Jesus wird verhaftet. Auch ein Urteil wird gefällt.

Darf ich mich vorstellen? Ich bin ein Soldat. Nein, kein Soldat der Römer, keiner, der für den römischen Kaiser arbeitet. Ich arbeite für die führenden Priester, die Ratsältesten und die Schriftgelehrten. Mein Chef ist der Hohepriester. Ich stehe auf der Seite der Juden, der Religion in Israel. Meine Aufgabe ist eigentlich eine geruhsame Aufgabe. Wachdienste im Tempel. Da gibt es wenig zu tun. Sind zu viele Bettler an den Eingängen, muss ich ein paar verscheuchen, dass die Leute wieder besser rein- und rauskommen. Manchmal gibt es auch selbsternannte Propheten, die im Tempel über Gott Sachen erzählen, die unseren Priestern nicht gefallen. Dann sind wir Soldaten auch gefragt. Wenn wir da zu 4. oder 6. auftreten und den Menschen aus dem Tempel begleiten, ist da schnell wieder Ruhe. Na ja, wenn sich die obersten der Frommen treffen, dann sind wir auch dabei. Das macht ein schönes Bild und alle fühlen sich sicher. Jetzt hast du eine Ahnung, wie mein Soldaten-Leben so ausschaut.

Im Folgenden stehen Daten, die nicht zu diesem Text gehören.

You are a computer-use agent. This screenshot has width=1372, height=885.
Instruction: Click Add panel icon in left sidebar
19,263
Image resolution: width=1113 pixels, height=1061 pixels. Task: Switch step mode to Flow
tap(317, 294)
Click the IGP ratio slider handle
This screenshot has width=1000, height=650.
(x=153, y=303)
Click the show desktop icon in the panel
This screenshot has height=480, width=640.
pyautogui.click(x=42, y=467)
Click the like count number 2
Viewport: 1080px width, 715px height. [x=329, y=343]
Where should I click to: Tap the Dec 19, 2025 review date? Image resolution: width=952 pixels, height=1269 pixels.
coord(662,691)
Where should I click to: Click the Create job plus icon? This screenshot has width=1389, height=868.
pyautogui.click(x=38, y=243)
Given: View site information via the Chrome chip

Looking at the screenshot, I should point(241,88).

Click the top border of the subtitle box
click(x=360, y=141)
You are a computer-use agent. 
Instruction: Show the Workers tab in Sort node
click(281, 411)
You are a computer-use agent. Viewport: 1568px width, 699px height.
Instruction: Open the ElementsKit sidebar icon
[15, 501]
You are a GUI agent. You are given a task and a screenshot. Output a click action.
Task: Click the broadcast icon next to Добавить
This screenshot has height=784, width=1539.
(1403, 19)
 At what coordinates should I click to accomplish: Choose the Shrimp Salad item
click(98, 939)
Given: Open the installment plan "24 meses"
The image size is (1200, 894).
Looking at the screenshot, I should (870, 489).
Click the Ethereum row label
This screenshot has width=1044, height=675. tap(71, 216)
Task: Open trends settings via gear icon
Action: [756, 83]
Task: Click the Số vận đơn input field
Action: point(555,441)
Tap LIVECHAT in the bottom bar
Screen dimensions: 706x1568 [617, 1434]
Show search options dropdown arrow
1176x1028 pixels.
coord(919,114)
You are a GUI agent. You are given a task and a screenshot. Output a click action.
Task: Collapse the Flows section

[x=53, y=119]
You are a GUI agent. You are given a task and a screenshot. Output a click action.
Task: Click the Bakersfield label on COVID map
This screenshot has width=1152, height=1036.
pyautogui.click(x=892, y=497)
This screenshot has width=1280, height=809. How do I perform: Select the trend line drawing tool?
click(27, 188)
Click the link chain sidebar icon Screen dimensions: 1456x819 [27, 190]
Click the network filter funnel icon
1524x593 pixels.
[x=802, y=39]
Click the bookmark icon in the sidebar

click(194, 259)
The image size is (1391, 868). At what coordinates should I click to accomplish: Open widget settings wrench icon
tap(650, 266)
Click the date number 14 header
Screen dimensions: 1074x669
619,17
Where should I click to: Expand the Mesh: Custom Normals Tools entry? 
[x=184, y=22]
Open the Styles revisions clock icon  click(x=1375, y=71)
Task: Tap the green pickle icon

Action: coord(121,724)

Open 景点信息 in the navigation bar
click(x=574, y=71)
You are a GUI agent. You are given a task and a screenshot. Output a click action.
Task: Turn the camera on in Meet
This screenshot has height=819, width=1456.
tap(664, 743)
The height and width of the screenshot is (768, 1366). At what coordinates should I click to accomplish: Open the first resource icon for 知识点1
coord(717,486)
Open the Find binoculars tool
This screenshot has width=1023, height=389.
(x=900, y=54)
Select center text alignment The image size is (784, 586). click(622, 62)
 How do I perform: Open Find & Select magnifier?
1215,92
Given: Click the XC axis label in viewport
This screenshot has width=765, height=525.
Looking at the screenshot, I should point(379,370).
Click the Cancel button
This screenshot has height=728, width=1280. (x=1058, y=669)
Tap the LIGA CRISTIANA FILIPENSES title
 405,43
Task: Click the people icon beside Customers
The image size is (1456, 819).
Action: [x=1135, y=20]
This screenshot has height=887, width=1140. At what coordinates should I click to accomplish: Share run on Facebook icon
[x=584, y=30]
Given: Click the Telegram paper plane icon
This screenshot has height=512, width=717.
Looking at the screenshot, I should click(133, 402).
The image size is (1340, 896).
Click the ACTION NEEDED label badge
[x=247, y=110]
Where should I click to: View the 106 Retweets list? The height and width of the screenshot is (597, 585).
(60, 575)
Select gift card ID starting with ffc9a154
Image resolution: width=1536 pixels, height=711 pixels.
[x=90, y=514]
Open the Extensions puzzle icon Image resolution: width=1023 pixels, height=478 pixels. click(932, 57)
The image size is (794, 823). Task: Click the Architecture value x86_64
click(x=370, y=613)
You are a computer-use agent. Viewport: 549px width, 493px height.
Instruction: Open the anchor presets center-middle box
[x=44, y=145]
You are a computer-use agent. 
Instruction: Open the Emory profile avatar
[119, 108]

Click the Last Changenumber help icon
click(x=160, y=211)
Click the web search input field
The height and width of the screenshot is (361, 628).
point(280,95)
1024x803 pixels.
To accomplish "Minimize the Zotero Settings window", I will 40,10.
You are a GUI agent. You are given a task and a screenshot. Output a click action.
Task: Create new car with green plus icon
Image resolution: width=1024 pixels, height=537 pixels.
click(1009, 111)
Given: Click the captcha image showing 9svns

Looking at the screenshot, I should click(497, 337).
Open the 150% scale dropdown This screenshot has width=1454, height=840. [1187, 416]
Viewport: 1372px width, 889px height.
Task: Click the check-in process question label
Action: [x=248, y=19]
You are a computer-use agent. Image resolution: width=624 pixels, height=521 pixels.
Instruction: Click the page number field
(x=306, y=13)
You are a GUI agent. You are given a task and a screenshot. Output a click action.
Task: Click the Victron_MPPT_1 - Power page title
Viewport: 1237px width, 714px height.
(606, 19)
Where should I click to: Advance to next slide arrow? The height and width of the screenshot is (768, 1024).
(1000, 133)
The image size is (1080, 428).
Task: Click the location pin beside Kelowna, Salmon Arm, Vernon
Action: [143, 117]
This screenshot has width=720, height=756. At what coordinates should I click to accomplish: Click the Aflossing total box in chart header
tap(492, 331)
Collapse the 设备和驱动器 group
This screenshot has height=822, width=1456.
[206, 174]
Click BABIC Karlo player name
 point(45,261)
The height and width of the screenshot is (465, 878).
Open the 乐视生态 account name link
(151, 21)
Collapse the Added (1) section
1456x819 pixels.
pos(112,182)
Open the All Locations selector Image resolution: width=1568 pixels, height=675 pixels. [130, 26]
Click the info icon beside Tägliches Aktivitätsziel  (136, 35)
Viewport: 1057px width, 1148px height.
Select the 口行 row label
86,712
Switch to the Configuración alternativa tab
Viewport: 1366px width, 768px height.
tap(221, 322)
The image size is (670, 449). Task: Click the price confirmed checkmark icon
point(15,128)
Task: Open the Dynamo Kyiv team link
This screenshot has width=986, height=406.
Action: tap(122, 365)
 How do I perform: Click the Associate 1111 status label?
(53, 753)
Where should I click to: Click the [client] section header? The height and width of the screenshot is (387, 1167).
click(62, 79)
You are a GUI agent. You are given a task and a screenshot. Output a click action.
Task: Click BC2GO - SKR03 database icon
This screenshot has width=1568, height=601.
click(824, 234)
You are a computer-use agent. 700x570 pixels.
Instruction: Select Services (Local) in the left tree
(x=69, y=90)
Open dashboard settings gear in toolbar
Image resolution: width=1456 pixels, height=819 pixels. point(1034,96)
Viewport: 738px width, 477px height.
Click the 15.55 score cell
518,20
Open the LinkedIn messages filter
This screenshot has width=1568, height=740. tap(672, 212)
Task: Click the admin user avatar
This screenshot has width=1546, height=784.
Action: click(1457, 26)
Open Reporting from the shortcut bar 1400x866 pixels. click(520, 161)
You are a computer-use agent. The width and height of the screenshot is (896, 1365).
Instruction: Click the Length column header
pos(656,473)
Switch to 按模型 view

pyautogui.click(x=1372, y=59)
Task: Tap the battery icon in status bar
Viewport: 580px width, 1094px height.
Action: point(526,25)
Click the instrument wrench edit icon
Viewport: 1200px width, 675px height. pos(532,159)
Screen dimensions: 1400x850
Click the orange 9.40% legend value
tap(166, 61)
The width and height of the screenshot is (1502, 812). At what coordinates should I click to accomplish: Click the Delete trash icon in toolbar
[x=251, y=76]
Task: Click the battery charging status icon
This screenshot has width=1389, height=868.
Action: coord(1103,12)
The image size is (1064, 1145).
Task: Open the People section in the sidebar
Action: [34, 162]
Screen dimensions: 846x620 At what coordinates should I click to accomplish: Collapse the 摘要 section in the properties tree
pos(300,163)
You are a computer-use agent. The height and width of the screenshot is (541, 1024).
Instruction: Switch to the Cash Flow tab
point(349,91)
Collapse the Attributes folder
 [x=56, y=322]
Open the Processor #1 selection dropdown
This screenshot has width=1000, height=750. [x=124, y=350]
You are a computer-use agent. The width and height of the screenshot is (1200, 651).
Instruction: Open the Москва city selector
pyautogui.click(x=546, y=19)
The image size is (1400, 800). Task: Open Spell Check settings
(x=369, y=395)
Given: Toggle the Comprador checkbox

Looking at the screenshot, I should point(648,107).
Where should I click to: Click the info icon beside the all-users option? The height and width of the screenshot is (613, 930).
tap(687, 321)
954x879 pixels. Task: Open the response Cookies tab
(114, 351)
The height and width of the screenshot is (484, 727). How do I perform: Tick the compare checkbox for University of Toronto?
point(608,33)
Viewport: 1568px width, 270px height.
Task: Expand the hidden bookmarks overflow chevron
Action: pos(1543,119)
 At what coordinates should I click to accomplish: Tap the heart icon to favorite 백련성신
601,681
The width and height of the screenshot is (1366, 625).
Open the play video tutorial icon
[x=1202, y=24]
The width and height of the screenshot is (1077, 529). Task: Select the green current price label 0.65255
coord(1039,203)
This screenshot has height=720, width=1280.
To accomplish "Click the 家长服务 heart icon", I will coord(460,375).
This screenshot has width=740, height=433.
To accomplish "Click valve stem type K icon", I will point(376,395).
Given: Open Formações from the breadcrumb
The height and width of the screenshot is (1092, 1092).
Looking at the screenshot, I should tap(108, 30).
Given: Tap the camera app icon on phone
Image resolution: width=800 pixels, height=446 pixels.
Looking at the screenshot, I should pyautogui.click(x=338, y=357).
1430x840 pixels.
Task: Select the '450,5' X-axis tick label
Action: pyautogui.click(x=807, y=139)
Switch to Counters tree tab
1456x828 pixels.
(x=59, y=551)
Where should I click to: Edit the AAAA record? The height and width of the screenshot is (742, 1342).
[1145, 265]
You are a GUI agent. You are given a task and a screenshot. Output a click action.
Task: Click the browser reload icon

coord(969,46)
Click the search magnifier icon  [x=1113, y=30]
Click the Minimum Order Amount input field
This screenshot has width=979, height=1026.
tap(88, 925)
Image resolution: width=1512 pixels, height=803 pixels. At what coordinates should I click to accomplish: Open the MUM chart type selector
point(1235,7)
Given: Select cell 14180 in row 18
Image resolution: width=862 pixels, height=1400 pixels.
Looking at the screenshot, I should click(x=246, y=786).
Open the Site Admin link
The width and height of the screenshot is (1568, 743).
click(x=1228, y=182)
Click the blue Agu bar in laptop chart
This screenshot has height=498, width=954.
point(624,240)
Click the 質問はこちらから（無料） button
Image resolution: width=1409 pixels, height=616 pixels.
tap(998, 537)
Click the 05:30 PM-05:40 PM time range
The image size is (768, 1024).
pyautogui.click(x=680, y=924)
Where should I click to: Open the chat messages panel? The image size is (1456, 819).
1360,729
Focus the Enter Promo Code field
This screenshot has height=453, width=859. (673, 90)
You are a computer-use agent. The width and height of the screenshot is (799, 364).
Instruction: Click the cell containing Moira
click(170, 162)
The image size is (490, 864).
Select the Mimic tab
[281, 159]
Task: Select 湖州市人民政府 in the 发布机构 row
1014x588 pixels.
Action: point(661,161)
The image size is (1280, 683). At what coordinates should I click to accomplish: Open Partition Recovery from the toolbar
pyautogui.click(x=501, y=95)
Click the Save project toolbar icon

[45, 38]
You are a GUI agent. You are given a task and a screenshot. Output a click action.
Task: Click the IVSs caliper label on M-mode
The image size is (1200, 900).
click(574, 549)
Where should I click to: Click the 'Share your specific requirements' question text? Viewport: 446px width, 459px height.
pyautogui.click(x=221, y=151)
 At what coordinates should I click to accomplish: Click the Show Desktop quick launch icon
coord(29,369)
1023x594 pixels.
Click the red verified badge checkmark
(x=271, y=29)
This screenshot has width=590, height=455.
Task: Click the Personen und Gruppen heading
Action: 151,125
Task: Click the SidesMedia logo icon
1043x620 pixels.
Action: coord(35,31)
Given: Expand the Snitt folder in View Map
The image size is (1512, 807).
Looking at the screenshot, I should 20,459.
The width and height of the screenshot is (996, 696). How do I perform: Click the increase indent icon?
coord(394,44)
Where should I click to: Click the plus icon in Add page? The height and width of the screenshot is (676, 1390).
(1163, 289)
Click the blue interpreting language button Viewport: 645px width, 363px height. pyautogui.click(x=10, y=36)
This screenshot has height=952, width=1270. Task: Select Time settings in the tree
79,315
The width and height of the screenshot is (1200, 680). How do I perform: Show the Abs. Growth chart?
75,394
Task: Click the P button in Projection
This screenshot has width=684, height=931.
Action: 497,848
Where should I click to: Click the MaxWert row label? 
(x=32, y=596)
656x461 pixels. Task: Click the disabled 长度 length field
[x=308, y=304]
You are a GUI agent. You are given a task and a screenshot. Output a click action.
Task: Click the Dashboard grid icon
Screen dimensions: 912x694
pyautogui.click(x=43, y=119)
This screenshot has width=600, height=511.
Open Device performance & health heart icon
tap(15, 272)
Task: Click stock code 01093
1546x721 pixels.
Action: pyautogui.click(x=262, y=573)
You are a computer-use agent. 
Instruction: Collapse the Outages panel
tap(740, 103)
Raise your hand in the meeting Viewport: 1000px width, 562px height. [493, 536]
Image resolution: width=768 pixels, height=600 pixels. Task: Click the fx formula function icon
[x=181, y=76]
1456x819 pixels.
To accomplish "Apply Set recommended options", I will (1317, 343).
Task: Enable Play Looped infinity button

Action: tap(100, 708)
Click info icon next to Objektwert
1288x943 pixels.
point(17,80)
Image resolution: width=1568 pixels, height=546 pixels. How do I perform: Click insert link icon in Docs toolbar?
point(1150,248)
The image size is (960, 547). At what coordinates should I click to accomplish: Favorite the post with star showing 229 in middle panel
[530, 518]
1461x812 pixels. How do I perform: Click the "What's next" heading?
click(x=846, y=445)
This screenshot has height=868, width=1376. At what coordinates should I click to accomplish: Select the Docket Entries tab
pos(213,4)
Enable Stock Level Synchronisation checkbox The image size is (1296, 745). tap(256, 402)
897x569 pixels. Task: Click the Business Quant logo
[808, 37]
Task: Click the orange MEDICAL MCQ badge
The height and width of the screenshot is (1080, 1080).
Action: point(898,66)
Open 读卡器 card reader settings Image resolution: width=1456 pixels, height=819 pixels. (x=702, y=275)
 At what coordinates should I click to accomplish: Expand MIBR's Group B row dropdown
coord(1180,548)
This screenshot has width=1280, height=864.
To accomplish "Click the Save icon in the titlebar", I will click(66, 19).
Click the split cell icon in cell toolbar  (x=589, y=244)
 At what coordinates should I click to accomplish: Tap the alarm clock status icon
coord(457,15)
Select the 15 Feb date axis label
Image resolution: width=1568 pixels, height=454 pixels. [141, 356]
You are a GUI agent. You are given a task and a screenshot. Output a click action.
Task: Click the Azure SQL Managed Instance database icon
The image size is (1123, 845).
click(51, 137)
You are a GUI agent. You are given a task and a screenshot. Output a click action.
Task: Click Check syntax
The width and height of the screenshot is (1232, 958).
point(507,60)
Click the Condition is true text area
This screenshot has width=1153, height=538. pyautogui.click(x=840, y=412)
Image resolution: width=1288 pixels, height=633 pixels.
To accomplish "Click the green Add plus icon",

Heute Abend allerdings ist es anders. Heute haben wir einen Spezialeinsatz. So kurz vor dem Passahfest ist da keiner erfreut. Wir haben schon sowieso einen engen Dienstplan, es kommen ja viele Leute zum Fest in den Tempel und wir Soldaten müssen mehr sein als sonst. Eigentlich hatten wir heute einen ruhigen Abend, doch dann ganz plötzlich: "Einsatz! Heute Abend im Garten Gethsemane, nach Einbruch der Dunkelheit. Ein Zivilist zeigt uns den Weg." Also, was hilft es. Rein in die Uniform, die Waffen geholt. Wir haben Schwerter oder auch Knüppel, ja und Fackeln sind in der Nacht auch wichtig. Dann warteten wir, bis der Mensch kommt, der uns den Weg zeigen soll. Dann ging los. Der Zivilist kam, Judas war sein Name, er tuschelte mit unserem Anführer. Wir bekamen mitgeteilt: "Wenn dieser Mann, Judas, jemanden küsst, ist das für euch das Zeichen, dieser Mensch gehört verhaftet."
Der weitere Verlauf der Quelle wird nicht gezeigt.